02/24/2013 9:52:00 PM CST
Nikki - Community Moderator says ...
@THERESA - Great question. I was able to contact a specialist to find an answer for you! She said that you can certainly plant the bulbs. She usually plant tulip bulbs in the fall. These will not bloom again until spring of 2014. Forced bulbs do not return with the same vigor as bulbs that have not been forced. It takes a lot of their energy to produce those forced blooms. But they might surprise you! You should let the foliage die back naturally – it sends energy back into the bulb so don’t cut it off! Let the plant go dormant through the summer and plant the bulbs this fall. Let us know how this works out!
03/04/2013 2:05:16 PM CST
Winda says ...
Hello James, I have been planting tulips for the last 2 years. And every year my tulips bulbs is gone gradually because of hunger squirrels. I am living in the north where winter time is quite hardy. This year, instead of cursing squirrels all the time - :) I am going to plant tulip in a pot. Can I put the pot inside the house during dormant period? e.i from Fall to Spring? and after it dies after Spring, can I just leave the bulb inside the pot and store them in the basement instead of digging them up? Need your valuable advise :) - Thanks so much.
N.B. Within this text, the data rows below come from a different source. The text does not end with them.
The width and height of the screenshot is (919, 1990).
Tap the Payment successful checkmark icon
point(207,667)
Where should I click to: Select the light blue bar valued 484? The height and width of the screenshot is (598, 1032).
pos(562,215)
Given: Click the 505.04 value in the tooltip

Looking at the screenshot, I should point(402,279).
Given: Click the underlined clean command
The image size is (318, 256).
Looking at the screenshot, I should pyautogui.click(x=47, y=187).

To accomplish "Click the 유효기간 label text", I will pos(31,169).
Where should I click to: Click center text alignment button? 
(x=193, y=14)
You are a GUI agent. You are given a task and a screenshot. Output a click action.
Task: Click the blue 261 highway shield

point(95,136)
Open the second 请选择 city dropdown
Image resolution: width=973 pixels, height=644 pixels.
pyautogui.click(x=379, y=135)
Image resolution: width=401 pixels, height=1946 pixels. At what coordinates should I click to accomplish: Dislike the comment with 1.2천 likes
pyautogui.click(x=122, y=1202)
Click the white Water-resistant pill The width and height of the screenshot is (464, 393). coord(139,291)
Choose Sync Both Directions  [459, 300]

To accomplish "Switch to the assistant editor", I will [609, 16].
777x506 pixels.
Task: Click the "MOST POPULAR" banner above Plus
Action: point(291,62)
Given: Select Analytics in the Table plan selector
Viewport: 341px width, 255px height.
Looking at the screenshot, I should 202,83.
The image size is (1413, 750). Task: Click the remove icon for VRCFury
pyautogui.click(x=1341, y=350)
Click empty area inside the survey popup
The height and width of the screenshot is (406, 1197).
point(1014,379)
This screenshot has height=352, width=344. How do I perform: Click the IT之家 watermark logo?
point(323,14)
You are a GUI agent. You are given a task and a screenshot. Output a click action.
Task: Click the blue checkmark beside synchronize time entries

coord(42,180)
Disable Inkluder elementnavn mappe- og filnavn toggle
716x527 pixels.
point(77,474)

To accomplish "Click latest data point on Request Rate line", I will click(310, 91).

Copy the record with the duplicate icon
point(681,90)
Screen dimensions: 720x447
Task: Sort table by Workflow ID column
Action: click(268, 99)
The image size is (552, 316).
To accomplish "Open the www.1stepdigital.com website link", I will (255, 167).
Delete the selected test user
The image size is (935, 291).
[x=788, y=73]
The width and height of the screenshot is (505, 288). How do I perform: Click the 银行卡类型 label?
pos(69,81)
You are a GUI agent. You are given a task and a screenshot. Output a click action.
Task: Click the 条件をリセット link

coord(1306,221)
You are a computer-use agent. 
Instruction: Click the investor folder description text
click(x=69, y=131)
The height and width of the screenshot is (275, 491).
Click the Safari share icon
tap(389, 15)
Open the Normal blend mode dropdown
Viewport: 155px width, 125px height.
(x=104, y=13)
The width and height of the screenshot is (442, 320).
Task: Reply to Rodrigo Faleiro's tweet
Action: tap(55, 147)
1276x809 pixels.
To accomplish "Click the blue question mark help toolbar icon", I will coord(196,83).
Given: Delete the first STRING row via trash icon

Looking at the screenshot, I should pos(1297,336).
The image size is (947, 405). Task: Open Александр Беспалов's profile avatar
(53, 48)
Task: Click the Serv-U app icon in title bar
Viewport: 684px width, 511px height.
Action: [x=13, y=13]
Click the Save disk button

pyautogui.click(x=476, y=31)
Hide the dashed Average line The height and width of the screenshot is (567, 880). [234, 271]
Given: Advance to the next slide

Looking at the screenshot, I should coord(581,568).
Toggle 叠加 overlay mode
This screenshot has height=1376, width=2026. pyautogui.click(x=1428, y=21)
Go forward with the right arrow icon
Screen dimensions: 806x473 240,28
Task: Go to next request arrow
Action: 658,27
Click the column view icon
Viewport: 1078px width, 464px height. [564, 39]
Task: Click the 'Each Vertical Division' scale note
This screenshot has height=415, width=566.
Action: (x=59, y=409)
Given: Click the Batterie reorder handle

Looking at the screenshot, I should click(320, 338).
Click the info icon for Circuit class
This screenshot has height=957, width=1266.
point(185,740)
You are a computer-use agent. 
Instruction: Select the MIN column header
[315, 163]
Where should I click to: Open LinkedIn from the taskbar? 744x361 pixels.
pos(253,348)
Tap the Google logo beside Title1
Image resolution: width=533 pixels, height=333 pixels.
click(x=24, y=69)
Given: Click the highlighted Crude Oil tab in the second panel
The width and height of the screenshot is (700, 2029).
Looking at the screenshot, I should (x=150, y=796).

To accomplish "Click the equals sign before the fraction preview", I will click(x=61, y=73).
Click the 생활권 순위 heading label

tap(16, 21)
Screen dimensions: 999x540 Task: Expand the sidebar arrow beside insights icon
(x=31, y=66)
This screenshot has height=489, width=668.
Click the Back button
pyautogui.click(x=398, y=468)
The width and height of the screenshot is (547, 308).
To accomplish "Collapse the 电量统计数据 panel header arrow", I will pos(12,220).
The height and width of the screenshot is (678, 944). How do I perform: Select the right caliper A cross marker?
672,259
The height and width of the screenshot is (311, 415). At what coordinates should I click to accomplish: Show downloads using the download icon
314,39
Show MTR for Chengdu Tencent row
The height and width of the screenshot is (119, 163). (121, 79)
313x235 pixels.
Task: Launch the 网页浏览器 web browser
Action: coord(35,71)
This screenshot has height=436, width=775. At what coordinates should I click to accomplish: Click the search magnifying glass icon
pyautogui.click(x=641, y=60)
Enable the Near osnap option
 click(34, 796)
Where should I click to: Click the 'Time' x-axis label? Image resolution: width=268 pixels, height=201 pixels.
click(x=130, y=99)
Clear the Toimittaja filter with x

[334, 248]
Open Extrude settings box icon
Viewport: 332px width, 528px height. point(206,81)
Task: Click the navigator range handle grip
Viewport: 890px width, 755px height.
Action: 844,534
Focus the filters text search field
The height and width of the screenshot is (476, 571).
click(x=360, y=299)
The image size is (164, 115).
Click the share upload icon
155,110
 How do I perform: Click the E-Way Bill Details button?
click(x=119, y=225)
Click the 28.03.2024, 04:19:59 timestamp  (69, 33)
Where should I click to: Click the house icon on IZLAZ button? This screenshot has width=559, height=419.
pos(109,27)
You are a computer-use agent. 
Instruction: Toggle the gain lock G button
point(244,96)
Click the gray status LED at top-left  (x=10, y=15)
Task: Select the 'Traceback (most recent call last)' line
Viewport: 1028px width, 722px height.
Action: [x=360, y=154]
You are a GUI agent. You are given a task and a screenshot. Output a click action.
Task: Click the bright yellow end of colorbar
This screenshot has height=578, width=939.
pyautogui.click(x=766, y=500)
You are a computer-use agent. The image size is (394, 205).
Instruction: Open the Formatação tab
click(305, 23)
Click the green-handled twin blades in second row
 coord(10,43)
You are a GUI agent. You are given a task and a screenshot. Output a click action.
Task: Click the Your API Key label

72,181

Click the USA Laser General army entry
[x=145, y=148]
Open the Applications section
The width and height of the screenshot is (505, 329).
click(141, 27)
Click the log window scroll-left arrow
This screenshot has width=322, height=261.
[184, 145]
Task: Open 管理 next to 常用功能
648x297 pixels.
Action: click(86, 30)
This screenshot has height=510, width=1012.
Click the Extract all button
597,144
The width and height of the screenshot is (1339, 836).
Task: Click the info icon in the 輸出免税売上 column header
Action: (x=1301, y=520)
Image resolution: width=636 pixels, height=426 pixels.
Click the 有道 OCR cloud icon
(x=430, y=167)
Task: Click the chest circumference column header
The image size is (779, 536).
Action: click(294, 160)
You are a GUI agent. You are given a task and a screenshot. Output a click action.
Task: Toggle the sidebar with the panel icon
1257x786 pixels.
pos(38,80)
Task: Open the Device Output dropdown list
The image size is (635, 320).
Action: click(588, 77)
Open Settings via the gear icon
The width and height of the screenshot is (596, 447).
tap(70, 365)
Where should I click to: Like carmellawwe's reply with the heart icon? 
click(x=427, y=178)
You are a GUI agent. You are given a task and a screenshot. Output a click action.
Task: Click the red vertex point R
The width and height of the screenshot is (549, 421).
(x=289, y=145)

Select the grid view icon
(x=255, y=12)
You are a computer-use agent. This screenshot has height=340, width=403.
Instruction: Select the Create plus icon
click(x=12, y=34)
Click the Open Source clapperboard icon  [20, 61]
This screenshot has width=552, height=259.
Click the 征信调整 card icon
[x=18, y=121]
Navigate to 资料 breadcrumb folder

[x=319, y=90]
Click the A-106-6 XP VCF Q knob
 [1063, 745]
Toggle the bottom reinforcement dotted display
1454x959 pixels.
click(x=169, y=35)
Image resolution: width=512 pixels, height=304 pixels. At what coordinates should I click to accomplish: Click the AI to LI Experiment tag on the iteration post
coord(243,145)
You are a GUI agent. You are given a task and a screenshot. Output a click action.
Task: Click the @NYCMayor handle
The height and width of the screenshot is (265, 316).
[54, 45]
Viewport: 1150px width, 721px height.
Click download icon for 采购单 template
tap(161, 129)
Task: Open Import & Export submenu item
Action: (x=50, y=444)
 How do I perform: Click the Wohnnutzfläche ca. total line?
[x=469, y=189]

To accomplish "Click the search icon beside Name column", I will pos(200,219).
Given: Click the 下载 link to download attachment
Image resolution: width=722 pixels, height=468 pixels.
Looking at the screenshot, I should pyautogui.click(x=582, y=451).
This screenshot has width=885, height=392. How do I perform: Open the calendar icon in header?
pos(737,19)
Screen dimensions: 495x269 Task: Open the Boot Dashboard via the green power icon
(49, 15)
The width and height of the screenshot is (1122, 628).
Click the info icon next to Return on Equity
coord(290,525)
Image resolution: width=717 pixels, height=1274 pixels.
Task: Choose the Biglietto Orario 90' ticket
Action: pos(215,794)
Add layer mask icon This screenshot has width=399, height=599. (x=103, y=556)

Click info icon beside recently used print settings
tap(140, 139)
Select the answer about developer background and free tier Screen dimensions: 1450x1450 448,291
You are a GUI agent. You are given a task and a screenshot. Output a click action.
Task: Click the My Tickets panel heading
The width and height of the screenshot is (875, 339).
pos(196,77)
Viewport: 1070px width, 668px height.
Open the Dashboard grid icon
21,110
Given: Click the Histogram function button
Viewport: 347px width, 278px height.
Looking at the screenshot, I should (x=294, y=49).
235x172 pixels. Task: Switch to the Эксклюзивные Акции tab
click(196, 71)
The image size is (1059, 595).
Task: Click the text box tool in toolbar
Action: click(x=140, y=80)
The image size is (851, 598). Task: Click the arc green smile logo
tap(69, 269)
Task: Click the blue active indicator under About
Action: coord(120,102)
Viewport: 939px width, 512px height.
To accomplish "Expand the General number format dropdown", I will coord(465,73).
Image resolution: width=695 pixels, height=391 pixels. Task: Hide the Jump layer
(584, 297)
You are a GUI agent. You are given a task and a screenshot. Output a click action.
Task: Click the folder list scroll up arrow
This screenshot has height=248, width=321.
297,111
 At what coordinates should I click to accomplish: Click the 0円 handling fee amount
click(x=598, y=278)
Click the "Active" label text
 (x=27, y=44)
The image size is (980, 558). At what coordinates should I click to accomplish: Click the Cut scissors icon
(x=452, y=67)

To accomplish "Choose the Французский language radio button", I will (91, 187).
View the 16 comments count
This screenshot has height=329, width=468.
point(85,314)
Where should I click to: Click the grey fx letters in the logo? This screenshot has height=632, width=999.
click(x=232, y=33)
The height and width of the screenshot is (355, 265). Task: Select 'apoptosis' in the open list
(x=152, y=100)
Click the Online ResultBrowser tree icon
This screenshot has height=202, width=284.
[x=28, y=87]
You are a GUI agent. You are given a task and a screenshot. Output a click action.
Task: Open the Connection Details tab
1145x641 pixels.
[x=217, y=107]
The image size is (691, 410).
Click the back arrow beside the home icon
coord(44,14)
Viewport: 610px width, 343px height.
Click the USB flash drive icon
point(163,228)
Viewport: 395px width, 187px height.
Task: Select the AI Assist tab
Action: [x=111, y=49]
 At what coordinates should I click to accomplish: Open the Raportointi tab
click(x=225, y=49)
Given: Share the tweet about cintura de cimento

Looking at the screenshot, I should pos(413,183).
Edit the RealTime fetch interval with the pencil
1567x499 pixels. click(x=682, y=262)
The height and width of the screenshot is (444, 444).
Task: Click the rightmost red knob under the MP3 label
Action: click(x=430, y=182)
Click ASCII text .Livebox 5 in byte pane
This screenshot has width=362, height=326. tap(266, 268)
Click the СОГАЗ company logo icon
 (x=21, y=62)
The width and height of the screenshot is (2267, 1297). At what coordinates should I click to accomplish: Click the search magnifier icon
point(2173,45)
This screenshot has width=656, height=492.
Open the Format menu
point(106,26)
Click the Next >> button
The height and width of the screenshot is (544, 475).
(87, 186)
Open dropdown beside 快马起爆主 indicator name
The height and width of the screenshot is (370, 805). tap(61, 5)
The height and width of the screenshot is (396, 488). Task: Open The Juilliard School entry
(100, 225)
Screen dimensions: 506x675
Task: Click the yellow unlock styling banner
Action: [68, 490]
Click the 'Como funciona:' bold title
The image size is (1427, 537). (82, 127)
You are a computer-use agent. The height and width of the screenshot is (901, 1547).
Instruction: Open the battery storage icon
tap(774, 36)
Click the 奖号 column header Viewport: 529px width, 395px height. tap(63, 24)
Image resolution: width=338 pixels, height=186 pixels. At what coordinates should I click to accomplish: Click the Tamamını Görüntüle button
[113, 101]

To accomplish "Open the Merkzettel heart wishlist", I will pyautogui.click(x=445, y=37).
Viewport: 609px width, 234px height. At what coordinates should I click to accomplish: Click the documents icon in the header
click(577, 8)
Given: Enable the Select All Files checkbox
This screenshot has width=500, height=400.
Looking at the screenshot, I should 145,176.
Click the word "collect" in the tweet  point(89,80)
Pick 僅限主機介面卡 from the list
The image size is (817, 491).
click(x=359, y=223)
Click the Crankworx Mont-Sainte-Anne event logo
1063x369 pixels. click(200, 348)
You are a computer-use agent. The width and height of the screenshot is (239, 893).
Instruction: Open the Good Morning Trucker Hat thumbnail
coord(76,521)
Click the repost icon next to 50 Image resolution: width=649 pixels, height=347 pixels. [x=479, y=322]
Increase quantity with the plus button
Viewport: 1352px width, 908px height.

09/03/2014 12:17:54 PM CDT
Nikki - Community Moderator says ...
@WINDA - Here is what James said: Hello- I’ve had some success keeping bulbs in pots but I have also lost a few this way. My challenge always seems to be moisture related- if you leave it in the soil it’s hard to tell if it is too dry (resulting in the bulb drying out) or too moist (the bulb can rot). I also live in a place that does not get enough chill hours for tulips so I have to remove mine from the pot so that I can get them into my refrigerator. I feel your pain about the outdoor threats to tulip bulbs though; mine are gophers and I’m pretty sure I am cursing them just as soundly. You might have more luck in your climate with the process you are describing; my advice is to take you question to your local nursery. They will know the best way to store bulbs in your area. Good luck!